Performance issue with textmatch

Hi,

i want to query stardog (6.1.2) on a bsbm ~35m dataset with a faceted-browsing like query, e.g.

PREFIX bsbm-inst: <http://www4.wiwiss.fu-berlin.de/bizer/bsbm/v01/instances/>
PREFIX bsbm: <http://www4.wiwiss.fu-berlin.de/bizer/bsbm/v01/vocabulary/>
PREFIX rdfs: <http://www.w3.org/2000/01/rdf-schema#>
PREFIX rdf: <http://www.w3.org/1999/02/22-rdf-syntax-ns#>



SELECT  distinct ?o ?label ?desc {

    
    FILTER EXISTS {
        ?resource a bsbm:Product.
        ?resource bsbm:productFeature ?feature.
        ?resource bsbm:productPropertyTextual1 ?pf1.
        ?resource bsbm:productPropertyTextual2 ?pf2.
        ?review bsbm:reviewFor ?resource.

    }
    ?resource ?p ?o.
    
    FILTER (isiri(?o))
    optional {
        ?o rdfs:label ?label
    }

    optional {
        ?o rdfs:comment ?comment

    }

    ?o rdfs:label ?osearch.
    ?osearch <tag:stardog:api:property:textMatch> "da*".
    #FILTER (contains(?osearch,"da"))

}

limit 10000

performance dramatically drops, when using textmatch compared to contains.

  • contains ~1.1 s; 1600 results
  • textMatch ~400s; 437 results

As the results appear to be what is expected here, however the performance penalty is quite high.

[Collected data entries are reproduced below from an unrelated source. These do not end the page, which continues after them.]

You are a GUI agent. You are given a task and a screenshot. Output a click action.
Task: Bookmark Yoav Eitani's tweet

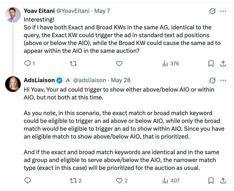pyautogui.click(x=211, y=64)
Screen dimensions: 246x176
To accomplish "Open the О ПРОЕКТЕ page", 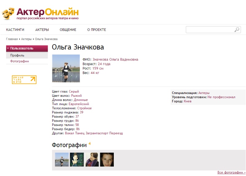I will click(x=97, y=29).
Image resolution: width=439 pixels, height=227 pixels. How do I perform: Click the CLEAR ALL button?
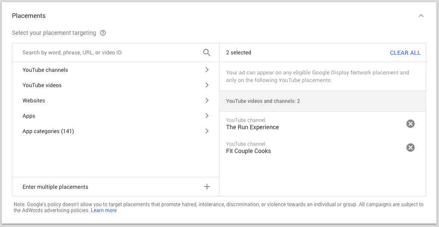(405, 53)
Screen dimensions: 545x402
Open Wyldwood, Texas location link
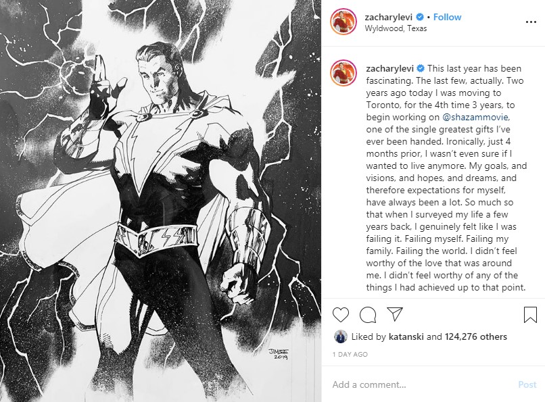[396, 28]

The problem is much less pronounced, when the text-filtering is issued without other graph patterns, e.g.
PREFIX bsbm-inst: http://www4.wiwiss.fu-berlin.de/bizer/bsbm/v01/instances/
PREFIX bsbm: http://www4.wiwiss.fu-berlin.de/bizer/bsbm/v01/vocabulary/
PREFIX rdfs: http://www.w3.org/2000/01/rdf-schema#
PREFIX rdf: http://www.w3.org/1999/02/22-rdf-syntax-ns#

select distinct * {

    ?o rdfs:label ?oSearch.
    ?oSearch <tag:stardog:api:property:textMatch> "da*".
    #FILTER(contains(?oSearch,"da"))
}
limit 100000 

Note:
The double use of rdfs:label might strike as odd, but as the query is generated, this might very well happen.

Hi Jörg,

Welcome to the forum. Thanks for the detailed report. Can you please share the query plans for the textMatch vs contains queries?

Jess